TIME: Friday, April 27, 2012, 10:00 a.m.
   
PLACE: MARC Building, 114A
   
TITLE: Methods for Improving Crane Performance and Ease of Use
   
COMMITTEE: Dr. William Singhose, Chair (ME)
Dr. Mark Costello (AE, ME)
Dr. Aldo Ferri (ME)
Dr. Wayne Li (Industrial Design)
Dr. David Frakes (Arizona State University)
 

SUMMARY

Cranes are widely used in material-handling and transportation applications, e.g. in shipyards, construction sites, and warehouses. They are critical to the economic vitality of modern-day industries. Therefore, improving crane performance and ease of use are important contributors to industrial productivity, low production costs, and crane safety.

This thesis aims to improve crane performance in two major aspects. The first component is improving the human-machine control interface. An intuitive interface was developed that allows operators to drive a crane by simply moving a small radio-frequency tag through the desired path. Real-time location sensors are used to track the movements of the tag and its position is used in a feedback control loop to drive the crane. Facets of this novel interface will be examined, e.g. control structure, stability, usable contexts, modes of operation, and quantitative measures of improvement over standard crane control interfaces.

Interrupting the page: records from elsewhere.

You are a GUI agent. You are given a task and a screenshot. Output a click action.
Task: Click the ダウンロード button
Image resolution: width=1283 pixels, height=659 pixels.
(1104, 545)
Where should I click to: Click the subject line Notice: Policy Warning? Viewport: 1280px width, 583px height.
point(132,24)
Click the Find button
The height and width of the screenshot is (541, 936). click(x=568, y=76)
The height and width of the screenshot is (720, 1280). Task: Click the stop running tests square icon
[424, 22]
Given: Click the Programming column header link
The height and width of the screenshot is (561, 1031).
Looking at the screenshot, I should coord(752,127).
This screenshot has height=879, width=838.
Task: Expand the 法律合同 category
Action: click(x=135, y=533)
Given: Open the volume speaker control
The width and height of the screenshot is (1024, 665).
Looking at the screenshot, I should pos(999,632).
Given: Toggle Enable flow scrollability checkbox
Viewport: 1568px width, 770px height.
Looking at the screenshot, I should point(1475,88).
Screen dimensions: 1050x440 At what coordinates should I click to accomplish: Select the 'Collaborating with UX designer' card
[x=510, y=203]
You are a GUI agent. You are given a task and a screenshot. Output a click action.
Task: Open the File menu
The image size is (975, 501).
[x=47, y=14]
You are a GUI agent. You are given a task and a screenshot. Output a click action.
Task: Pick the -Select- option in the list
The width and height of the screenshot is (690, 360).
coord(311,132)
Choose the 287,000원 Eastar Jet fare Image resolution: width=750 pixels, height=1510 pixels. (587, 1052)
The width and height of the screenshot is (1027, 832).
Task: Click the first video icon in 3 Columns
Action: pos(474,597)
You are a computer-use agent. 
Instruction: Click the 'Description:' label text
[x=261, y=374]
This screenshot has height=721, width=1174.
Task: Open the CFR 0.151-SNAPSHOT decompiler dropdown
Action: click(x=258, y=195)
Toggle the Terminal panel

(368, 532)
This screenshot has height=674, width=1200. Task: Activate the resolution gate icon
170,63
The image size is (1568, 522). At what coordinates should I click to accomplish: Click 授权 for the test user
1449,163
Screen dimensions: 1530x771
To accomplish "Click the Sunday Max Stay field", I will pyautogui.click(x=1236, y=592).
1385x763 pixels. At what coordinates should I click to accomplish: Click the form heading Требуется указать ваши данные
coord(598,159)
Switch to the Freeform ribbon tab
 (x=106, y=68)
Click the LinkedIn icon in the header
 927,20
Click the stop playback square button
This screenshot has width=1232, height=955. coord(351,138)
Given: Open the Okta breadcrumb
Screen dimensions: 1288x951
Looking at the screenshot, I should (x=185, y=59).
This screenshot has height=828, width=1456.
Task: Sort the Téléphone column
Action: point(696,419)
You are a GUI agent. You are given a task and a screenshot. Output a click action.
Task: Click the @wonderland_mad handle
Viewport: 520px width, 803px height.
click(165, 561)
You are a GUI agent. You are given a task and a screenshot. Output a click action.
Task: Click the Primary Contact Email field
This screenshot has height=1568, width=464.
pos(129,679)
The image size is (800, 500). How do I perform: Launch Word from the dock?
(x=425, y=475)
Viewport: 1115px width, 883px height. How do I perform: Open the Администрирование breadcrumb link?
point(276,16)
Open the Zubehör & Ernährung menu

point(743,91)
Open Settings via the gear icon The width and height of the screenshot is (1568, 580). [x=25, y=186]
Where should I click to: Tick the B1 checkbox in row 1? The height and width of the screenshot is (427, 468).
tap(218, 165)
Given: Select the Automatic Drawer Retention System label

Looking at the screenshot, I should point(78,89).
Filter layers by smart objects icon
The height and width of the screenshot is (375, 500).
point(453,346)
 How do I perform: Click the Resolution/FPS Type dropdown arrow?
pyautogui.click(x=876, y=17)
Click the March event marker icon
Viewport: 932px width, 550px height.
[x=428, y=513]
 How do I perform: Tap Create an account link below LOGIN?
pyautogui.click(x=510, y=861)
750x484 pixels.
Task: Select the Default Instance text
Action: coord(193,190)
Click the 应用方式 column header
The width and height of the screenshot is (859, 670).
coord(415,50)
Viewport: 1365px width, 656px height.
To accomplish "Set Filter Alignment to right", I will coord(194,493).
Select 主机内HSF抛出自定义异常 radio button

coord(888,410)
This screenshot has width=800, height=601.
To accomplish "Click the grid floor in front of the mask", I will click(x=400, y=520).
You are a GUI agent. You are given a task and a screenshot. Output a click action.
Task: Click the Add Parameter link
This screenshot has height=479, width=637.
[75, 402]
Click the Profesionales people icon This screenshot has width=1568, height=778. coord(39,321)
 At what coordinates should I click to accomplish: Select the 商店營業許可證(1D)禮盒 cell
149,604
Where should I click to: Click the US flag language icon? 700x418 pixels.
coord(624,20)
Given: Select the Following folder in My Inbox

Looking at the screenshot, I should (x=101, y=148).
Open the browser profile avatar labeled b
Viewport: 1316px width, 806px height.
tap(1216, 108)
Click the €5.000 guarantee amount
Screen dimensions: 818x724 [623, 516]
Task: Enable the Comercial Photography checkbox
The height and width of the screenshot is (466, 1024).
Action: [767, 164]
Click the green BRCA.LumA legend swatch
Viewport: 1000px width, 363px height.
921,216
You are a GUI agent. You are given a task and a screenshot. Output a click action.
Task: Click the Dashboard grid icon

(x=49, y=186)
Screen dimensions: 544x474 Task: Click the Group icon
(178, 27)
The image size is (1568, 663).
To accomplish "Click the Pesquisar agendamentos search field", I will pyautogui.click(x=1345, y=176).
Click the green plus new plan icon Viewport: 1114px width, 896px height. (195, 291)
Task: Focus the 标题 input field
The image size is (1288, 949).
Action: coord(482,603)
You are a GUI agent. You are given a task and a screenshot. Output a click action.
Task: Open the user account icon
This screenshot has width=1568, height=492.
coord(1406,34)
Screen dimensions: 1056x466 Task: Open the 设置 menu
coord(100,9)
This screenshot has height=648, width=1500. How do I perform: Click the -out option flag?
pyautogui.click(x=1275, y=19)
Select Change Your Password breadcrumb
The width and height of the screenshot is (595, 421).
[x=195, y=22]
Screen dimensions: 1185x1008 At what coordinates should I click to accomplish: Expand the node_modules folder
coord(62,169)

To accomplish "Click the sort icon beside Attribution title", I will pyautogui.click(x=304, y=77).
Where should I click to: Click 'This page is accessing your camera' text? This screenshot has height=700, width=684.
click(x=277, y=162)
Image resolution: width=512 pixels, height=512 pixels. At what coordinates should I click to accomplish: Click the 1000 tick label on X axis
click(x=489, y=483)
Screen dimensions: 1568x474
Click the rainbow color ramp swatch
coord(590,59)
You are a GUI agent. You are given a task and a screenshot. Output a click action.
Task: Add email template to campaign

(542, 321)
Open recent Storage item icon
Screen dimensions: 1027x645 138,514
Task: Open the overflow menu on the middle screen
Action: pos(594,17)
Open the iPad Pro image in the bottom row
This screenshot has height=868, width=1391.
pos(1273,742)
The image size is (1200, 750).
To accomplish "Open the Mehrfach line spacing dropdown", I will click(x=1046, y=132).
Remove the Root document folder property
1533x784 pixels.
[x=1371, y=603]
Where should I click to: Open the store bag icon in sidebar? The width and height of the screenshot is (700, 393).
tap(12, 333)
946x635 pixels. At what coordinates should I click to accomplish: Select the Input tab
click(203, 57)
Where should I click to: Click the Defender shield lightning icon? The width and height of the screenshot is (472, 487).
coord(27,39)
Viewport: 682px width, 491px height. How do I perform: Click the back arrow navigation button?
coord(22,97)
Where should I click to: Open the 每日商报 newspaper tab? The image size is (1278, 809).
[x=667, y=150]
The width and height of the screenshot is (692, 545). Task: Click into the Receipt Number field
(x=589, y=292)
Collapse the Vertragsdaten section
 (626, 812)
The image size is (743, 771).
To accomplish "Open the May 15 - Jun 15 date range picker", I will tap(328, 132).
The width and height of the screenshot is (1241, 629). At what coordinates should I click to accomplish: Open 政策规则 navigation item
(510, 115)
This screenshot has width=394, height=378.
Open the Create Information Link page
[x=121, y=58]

The second component of this research is an investigation of the dual problems of payload lift-up and lay-down. In lift-up, when the hoist is not positioned vertically over a payload, hoisting of the suspension cables will cause the payload to be lifted off the ground at an angle, which causes unwanted initial oscillations. The lay-down problem examines the difficult task of laying down distributed payloads (e.g. a long aluminum ingot) from a vertical orientation to a horizontal position. For both problems, the dynamics will be derived and experimentally verified, and practical control solutions will be proposed.